RAVENNA — Tuesday afternoon, a group gathered at Lock and Dam 12 on the Kentucky River to officially cut the ribbon on Berea College’s hydroelectric generating plant.
The $10.2 million project has been named the Matilda Hamilton Fee Hydroelectric Station, after the first “First Lady” and co-founder of Berea College.
The plant at Lock and Dam 12 is, according to President of Appalachian Hydro Associates David Brown Kinloch, is a “project of firsts.”
Kinloch said the project is the first new hydroelectric project build in Kentucky in 94 years. It is also the first new hydroelectric plant in the United States which uses variable speed technology to control the speed of the turbines.
The project, Kinloch added, is also the first project in Kentucky to use submersible turbine generators. It is also the first plant in the United States to use Polyset, a coating used by NASA which chemically bonds to metals on all metal surfaces.
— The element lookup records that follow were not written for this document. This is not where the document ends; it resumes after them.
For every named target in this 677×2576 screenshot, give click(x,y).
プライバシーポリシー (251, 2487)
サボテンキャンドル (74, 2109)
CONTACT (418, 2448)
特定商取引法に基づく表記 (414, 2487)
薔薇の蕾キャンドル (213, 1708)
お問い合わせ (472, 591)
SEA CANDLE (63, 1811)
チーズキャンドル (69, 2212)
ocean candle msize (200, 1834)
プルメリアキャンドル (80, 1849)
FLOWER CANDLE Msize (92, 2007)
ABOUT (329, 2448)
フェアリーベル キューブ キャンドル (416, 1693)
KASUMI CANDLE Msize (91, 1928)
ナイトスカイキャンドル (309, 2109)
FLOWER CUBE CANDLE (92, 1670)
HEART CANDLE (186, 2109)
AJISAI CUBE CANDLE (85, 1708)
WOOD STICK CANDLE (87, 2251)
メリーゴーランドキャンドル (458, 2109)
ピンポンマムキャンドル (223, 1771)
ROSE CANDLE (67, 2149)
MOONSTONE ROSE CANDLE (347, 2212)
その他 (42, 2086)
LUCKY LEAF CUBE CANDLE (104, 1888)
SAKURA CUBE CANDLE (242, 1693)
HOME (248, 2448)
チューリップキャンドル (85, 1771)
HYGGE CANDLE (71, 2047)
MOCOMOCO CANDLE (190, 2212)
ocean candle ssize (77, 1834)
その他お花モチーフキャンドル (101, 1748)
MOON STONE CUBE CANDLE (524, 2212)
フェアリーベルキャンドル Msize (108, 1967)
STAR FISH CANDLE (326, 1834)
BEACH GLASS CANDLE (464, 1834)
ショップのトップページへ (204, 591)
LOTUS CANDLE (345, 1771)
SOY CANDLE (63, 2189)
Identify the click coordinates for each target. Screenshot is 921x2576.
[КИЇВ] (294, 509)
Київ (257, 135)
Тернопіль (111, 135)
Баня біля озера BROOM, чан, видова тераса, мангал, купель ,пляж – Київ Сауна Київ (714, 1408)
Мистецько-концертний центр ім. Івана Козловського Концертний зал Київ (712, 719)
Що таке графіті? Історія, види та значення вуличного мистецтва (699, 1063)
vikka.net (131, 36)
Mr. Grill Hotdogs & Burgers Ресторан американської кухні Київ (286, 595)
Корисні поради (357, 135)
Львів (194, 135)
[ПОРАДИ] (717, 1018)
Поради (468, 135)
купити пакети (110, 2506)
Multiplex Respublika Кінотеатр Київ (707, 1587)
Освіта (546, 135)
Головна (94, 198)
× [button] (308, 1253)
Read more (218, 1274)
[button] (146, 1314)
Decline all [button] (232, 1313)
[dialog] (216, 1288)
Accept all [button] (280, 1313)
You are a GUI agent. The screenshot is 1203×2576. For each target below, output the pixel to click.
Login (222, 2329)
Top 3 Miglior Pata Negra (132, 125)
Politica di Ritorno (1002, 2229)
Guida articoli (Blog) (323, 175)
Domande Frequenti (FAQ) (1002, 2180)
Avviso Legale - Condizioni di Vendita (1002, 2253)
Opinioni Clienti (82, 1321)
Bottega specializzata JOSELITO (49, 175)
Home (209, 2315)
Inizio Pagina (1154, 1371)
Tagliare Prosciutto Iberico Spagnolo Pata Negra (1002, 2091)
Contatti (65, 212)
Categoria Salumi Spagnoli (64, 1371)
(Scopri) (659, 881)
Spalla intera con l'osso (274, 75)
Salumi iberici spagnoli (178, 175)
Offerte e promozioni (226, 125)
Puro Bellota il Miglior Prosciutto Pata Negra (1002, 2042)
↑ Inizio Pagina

“The Matilda Hamilton Fee plant stands as an important model… of how to use the right innovative technologies combined with great construction partners to develop a viable and cost-effective hydroelectric project,” Kinloch said.
Another first is the fact Berea College is the first higher education institution in the United States to complete the construction of a hydroelectric generating plant.
Berea College partnered with Appalachian Hydro Associates (AHA) to build the project, one which was 10 years in the making.
“Today’s dedication marks the culmination of a project that seems like a hundred years in the making but was actually just 10,” Glenn Jennings, trustee of Berea College, said.
According to a press release, the project is a culmination of robust collaboration, including AHA, Jackson Energy Cooperative, Wright Concrete and Construction of Pikeville, Kleinschmidy Group, Flgyt, and Berea College.
The press release states the hydroelectric project helps Berea College to uphold two of its eight Great Commitments. The seventh commitment, to sustainable living, “inspires the college to demonstrate sustainable systems to the community, students and other investors.”
The eighth commitment is to Appalachian communities and families demonstrated through “the local and regional labor force employed in constructing this project.”
The release states, the power generated by the project will primarily be sold to Jackson Energy Cooperative at a discounted rate and will power 1,200 homes in the West Irvine Area. The Estill County public schools will also benefit from property taxes generated by the project. The project also produces, on average, about half of the electricity the college uses on an annual basis, which will reduce their carbon footprint.
“This project is a natural extension of who we are,” Laurie Roelofs, President Lyle Roelofs’ wife, said. “As the plant neared completion, the topic of what to name it came up. Well, we’ve learned that in keeping with tradition, it is customary to name these sites after accomplished women. The very first name that came to mind was that of Matilda Hamilton Fee. The college’s first ‘first lady.’”
President Lyle Roelof explained the station demonstrates there is a future for the region, which can include “green energy.”
Judge-Executive Donnie Watson of Estill County said the project held a significant benefit for recreation.
According to a news release, the area around Lock and Dam 12 has also been improved to include a pavilion with picnic tables for the benefit of local residents and a portage way for kayakers on the river.
“Parks, I’ve been reading about parks, and what they do for people, mentally people go out and go to a place to clear their mind and get their thoughts together, and just meditate,” Watson said.
“This plant produces more than electrical power; it demonstrates the power of ideas and innovation,” Watson said. “It also demonstrates what’s possible when people come together. And it demonstrates the great potential that exists in Estill County and Eastern Kentucky. And I might also add, this is a win-win for everybody.”
The release states, the revenue generated by the project will be funneled into Berea College’s general fund to support the mission of educating students of limited financial needs.
“We’re glad that the money, the investment, is being used to teach students that otherwise couldn’t go to college,” Robert Fairchild, vice president of AHA, said in a release. “We believe in the mission of Berea College as well.”